• [Material to process]
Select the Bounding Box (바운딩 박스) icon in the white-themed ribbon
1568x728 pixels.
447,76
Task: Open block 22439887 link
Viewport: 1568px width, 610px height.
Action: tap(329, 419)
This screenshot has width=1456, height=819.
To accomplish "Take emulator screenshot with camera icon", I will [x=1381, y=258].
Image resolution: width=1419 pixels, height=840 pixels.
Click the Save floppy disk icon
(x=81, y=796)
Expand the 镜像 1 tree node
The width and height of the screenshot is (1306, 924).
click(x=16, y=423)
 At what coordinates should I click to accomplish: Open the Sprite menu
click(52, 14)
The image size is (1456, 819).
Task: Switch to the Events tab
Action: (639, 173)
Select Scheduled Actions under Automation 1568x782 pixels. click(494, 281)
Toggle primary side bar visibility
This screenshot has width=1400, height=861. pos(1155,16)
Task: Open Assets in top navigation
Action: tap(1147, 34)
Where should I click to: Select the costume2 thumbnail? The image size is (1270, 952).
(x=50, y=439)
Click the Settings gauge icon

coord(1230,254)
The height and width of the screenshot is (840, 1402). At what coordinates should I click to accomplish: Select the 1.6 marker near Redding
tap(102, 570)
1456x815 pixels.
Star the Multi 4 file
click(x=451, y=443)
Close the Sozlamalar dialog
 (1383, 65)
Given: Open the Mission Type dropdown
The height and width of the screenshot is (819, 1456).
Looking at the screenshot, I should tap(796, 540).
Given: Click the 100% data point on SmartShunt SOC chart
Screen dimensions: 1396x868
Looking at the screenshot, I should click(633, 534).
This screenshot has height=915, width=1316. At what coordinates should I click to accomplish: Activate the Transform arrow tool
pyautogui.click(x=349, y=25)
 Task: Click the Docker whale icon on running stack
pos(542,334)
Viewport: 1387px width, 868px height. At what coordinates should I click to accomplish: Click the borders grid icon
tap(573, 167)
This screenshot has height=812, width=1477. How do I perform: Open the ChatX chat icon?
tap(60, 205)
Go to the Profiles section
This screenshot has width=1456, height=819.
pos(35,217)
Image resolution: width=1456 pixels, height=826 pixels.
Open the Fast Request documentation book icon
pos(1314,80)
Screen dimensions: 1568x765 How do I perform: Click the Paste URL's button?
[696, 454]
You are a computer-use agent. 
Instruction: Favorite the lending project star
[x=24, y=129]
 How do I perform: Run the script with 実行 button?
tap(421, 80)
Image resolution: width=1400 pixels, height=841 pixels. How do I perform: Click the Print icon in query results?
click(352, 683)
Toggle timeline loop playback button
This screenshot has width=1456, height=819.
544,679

• [Try it] Each record above is to be given again without any change to its wording.

• [Answer space]
Select the Bounding Box (바운딩 박스) icon in the white-themed ribbon
1568x728 pixels.
447,76
Task: Open block 22439887 link
Viewport: 1568px width, 610px height.
Action: tap(329, 419)
This screenshot has width=1456, height=819.
To accomplish "Take emulator screenshot with camera icon", I will [x=1381, y=258].
Image resolution: width=1419 pixels, height=840 pixels.
Click the Save floppy disk icon
(x=81, y=796)
Expand the 镜像 1 tree node
The width and height of the screenshot is (1306, 924).
click(x=16, y=423)
 At what coordinates should I click to accomplish: Open the Sprite menu
click(52, 14)
The image size is (1456, 819).
Task: Switch to the Events tab
Action: (639, 173)
Select Scheduled Actions under Automation 1568x782 pixels. click(494, 281)
Toggle primary side bar visibility
This screenshot has width=1400, height=861. pos(1155,16)
Task: Open Assets in top navigation
Action: tap(1147, 34)
Where should I click to: Select the costume2 thumbnail? The image size is (1270, 952).
(x=50, y=439)
Click the Settings gauge icon

coord(1230,254)
The height and width of the screenshot is (840, 1402). At what coordinates should I click to accomplish: Select the 1.6 marker near Redding
tap(102, 570)
1456x815 pixels.
Star the Multi 4 file
click(x=451, y=443)
Close the Sozlamalar dialog
 (1383, 65)
Given: Open the Mission Type dropdown
The height and width of the screenshot is (819, 1456).
Looking at the screenshot, I should tap(796, 540).
Given: Click the 100% data point on SmartShunt SOC chart
Screen dimensions: 1396x868
Looking at the screenshot, I should click(633, 534).
This screenshot has height=915, width=1316. At what coordinates should I click to accomplish: Activate the Transform arrow tool
pyautogui.click(x=349, y=25)
 Task: Click the Docker whale icon on running stack
pos(542,334)
Viewport: 1387px width, 868px height. At what coordinates should I click to accomplish: Click the borders grid icon
tap(573, 167)
This screenshot has height=812, width=1477. How do I perform: Open the ChatX chat icon?
tap(60, 205)
Go to the Profiles section
This screenshot has width=1456, height=819.
pos(35,217)
Image resolution: width=1456 pixels, height=826 pixels.
Open the Fast Request documentation book icon
pos(1314,80)
Screen dimensions: 1568x765 How do I perform: Click the Paste URL's button?
[696, 454]
You are a computer-use agent. 
Instruction: Favorite the lending project star
[x=24, y=129]
 How do I perform: Run the script with 実行 button?
tap(421, 80)
Image resolution: width=1400 pixels, height=841 pixels. How do I perform: Click the Print icon in query results?
click(352, 683)
Toggle timeline loop playback button
This screenshot has width=1456, height=819.
544,679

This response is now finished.